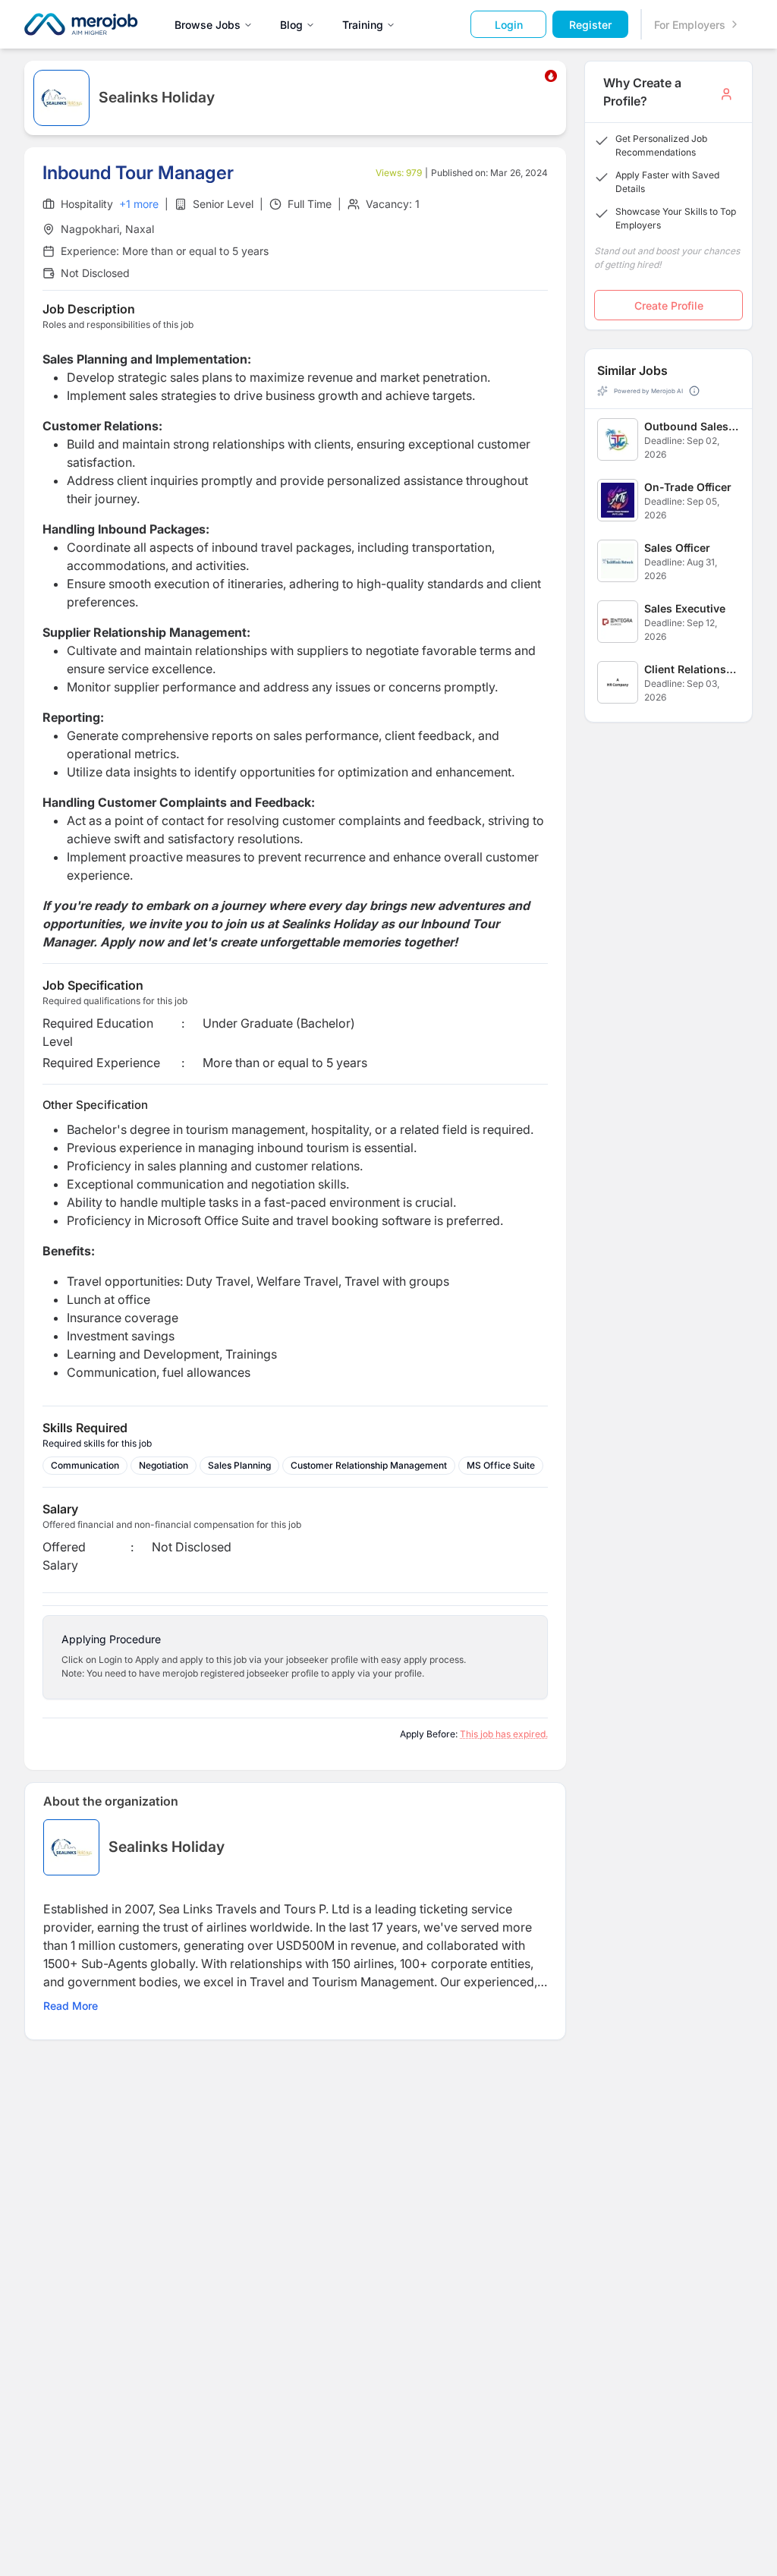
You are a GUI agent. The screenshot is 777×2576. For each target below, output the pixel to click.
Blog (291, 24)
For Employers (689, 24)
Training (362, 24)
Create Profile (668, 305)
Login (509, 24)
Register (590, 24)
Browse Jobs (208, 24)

...

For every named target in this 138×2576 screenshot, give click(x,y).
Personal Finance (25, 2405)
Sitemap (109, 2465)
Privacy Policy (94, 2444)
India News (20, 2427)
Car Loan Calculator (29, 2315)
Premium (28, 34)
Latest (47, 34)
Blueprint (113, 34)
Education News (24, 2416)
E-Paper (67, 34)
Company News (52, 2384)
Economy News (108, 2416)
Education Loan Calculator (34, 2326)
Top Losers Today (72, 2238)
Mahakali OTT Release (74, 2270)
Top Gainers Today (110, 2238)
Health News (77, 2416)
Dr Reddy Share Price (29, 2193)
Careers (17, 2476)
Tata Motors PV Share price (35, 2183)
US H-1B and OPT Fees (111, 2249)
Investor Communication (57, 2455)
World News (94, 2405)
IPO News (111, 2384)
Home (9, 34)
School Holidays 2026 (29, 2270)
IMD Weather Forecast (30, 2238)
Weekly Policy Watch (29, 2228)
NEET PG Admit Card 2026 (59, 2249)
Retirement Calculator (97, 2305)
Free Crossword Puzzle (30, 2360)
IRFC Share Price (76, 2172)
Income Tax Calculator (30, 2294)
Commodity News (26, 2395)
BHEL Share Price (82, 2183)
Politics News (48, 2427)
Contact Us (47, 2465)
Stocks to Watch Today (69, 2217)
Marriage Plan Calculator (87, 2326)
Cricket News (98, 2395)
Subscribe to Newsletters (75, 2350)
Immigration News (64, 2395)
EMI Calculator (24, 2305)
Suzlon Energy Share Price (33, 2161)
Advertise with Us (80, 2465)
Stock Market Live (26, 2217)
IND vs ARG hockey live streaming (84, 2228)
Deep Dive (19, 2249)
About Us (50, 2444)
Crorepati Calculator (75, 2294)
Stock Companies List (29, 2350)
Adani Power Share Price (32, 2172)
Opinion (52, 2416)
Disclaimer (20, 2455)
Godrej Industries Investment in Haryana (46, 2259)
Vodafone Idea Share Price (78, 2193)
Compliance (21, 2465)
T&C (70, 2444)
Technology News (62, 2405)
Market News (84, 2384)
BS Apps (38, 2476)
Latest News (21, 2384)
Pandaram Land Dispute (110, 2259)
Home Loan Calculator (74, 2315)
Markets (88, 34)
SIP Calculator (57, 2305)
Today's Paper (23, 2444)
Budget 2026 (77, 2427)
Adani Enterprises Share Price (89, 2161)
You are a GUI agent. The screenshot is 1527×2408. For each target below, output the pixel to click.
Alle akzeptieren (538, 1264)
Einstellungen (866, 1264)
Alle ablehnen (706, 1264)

* * *

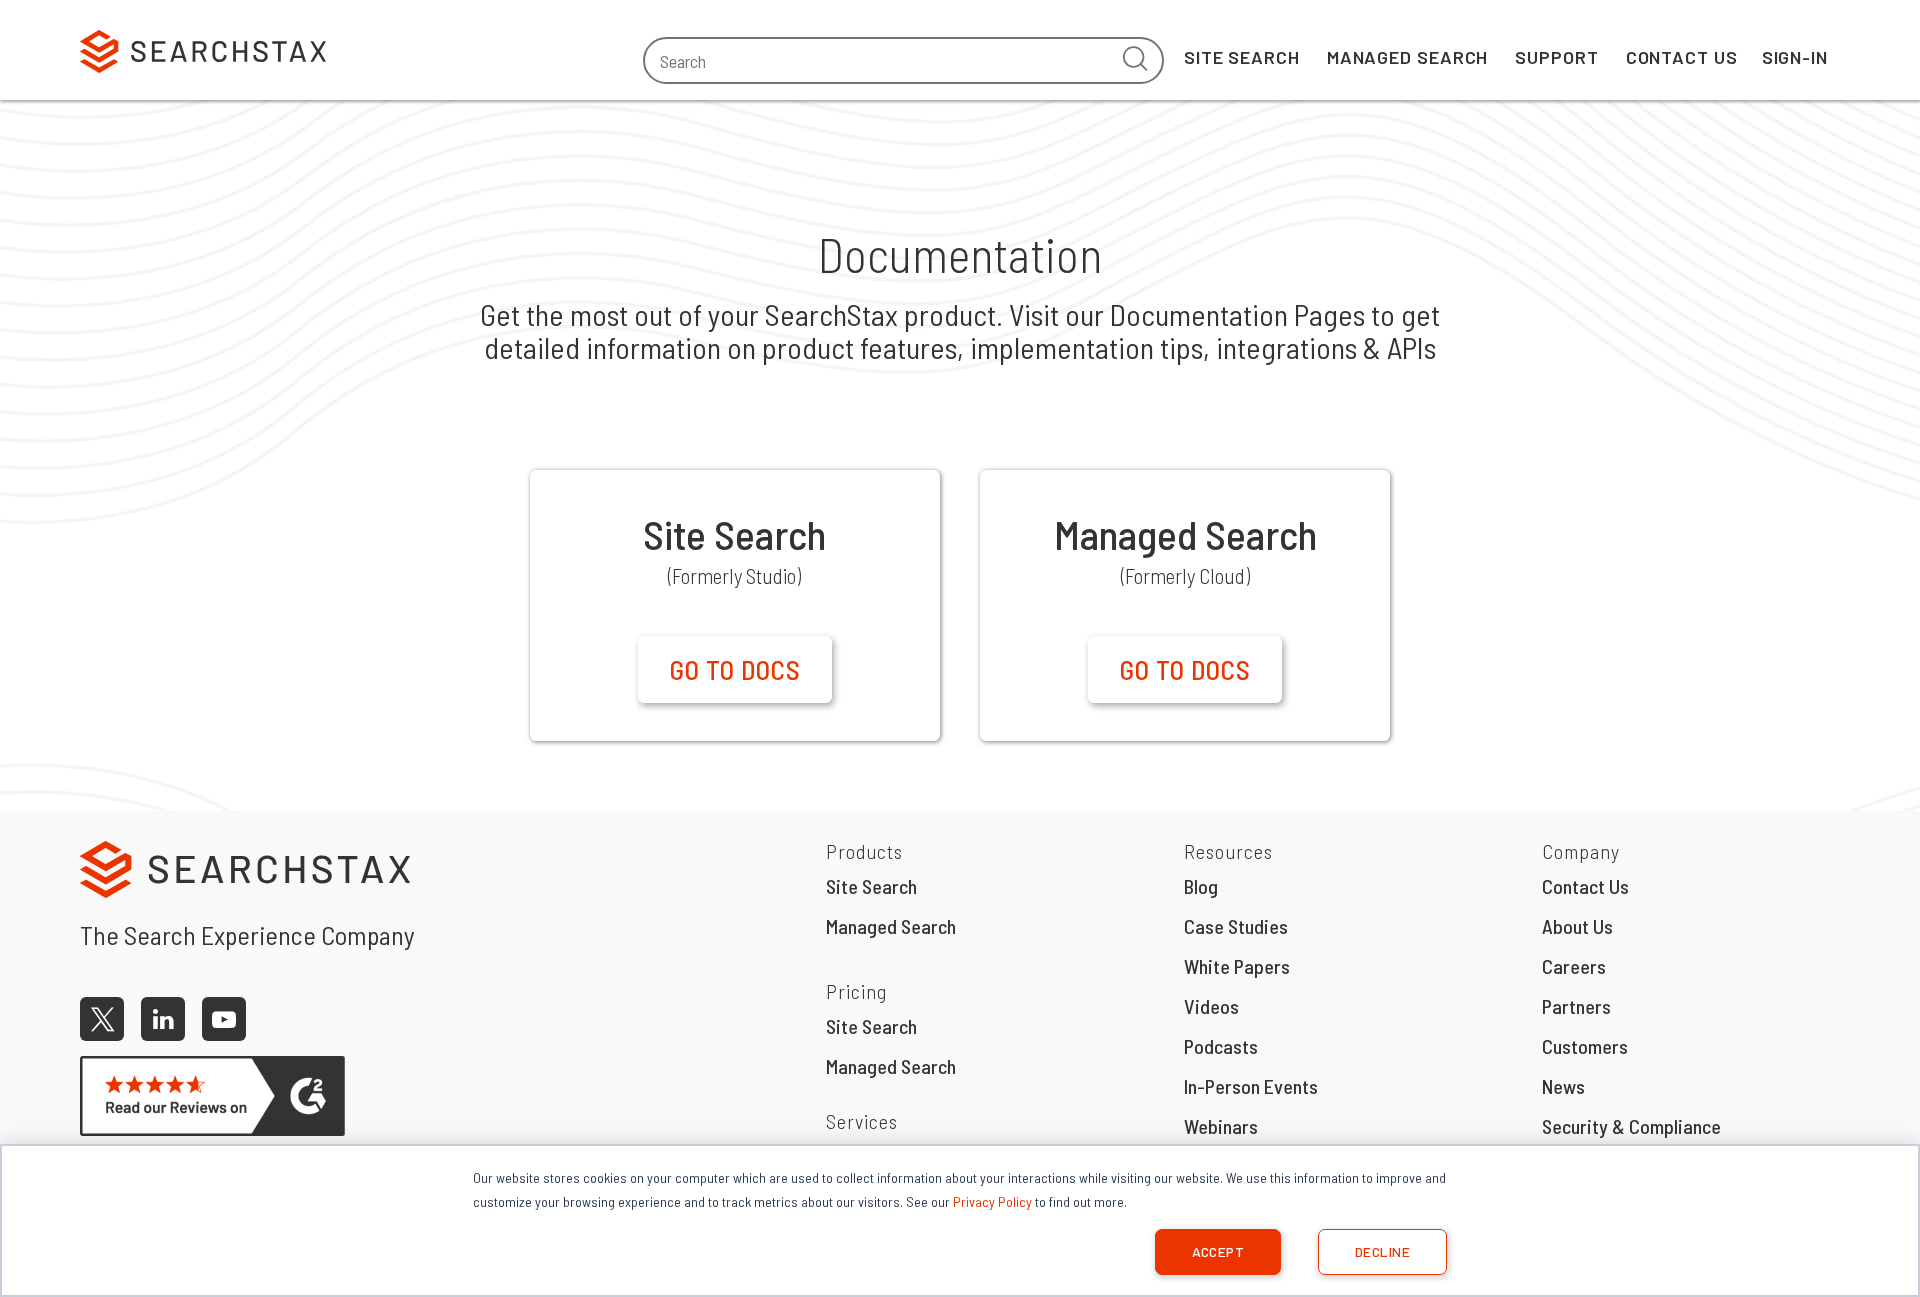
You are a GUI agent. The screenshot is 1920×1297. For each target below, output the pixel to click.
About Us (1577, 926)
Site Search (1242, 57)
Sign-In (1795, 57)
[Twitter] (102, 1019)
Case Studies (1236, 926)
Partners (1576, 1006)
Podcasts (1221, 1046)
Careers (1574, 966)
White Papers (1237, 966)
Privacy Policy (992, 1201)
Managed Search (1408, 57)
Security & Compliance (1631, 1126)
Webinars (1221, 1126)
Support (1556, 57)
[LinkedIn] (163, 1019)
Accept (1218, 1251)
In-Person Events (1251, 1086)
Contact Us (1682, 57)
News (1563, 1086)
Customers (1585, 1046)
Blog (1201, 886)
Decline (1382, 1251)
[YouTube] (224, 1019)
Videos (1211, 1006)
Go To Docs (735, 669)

## WHAT TO DO
Please, from the material above, copy only the lines from the line with "You are a GUI agent. The screenshot is 777×2576." up to and including the line with "Browse Jobs (208, 24)", exactly as written.

## THE ANSWER
You are a GUI agent. The screenshot is 777×2576. For each target below, output the pixel to click.
Blog (291, 24)
For Employers (689, 24)
Training (362, 24)
Create Profile (668, 305)
Login (509, 24)
Register (590, 24)
Browse Jobs (208, 24)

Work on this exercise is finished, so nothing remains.